More Pars Fitness Coaches Danny V and Christina Ricci show you 4 awesome core moves that are simple and get your entire body.
Uses every muscle in your bodyBurns fat
Builds core endurance and stability
Improves posture integrity
V-Up: The Set Up & Execution
• V-Up is essentially a crunch and a straight leg raise.
• Extend your arms up toward your toes or modify and reach lower but past your legs
• Execute the move on the aggressive side in order to create the V. Moving too slowly makes it a real challenge.
• Perform 8-10 reps
Oblique Raise: The Set Up & Execution
• Get on your mat and on your side with forearm on floor and other behind head.
• Keeping legs straight, crunch up to touch your elbow to your knee.
• Extend your legs straight out and keep them straight and together.
• Engage your core and legs.
• Perform 8 each side.
Side Plank: The Set Up & Execution
• Get on your mat with your elbow directly underneath your shoulder and hand on hip.
• Legs together and feet stacked.
• Drive the hip up and hold creating a straight line from your shoulder to heels.
• Keep your hip high, do not allow it to sink.
• Hold for for 10 seconds working your way up to 30, and then 60 seconds.
ADVANCED MOVE: Raise your hand to the sky.
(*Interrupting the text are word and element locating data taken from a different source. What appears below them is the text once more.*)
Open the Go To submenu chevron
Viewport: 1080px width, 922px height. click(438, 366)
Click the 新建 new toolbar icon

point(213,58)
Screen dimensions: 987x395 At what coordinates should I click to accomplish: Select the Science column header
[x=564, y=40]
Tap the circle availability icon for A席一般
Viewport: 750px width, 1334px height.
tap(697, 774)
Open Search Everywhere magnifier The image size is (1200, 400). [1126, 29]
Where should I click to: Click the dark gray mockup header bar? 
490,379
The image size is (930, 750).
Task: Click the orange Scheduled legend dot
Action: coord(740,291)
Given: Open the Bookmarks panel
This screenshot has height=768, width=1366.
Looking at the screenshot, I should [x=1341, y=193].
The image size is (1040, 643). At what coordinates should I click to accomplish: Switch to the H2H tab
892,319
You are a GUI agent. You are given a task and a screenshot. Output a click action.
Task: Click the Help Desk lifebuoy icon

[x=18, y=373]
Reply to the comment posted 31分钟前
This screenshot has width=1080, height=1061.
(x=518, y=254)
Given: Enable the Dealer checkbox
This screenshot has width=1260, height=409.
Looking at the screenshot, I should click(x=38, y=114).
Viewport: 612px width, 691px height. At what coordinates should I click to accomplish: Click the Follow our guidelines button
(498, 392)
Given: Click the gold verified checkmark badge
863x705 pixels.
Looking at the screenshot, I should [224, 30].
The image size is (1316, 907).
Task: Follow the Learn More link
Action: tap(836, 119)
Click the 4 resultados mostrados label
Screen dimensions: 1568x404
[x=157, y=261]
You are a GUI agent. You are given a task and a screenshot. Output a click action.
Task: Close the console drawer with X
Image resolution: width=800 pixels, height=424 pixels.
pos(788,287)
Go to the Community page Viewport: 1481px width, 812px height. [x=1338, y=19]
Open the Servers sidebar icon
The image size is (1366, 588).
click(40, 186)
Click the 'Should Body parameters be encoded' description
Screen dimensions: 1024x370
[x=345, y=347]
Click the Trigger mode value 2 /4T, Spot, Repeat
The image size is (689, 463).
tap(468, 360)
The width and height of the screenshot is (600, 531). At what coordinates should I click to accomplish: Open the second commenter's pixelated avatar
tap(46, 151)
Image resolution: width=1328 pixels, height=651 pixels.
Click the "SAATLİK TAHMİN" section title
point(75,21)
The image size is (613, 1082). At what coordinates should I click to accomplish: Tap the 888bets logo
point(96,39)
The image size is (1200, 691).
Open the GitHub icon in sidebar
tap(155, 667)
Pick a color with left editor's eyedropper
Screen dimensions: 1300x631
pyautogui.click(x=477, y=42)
For deeper challenge, lift your top leg as well.
Plank: The Set Up & Execution
• Get on your mat with your elbows directly underneath your shoulders.
• Hands together, but ideally hands flat on mat and inline with your shoulders.
• Engage your entire body from core, buttocks and legs where you’ll squeeze together as you rise up and hold.
• Create a straight line from your shoulder to heels.
• Keep your hip high, do not allow it to sink.
• Hold for for 10 seconds working your way up to 30, and then 60 seconds.
The more rigidity the better for this movement.
So let’s make sure you get green checks with these key points:
• Keep your core engaged the entire move for all moves.
• For V-Ups and Oblique Raises: perform at a steady rate with clean form.
• For Side Plank: Keep your hips the same level throughout, eyes fixed.
• Plank: Head to toe engagement will deliver optimal results.
Alternate these moves in your work outs. Example, do the plank one day. Next workout, try the Oblique Raises. The goal in fitness is to mix it up…so mix it up with these 4 core moves!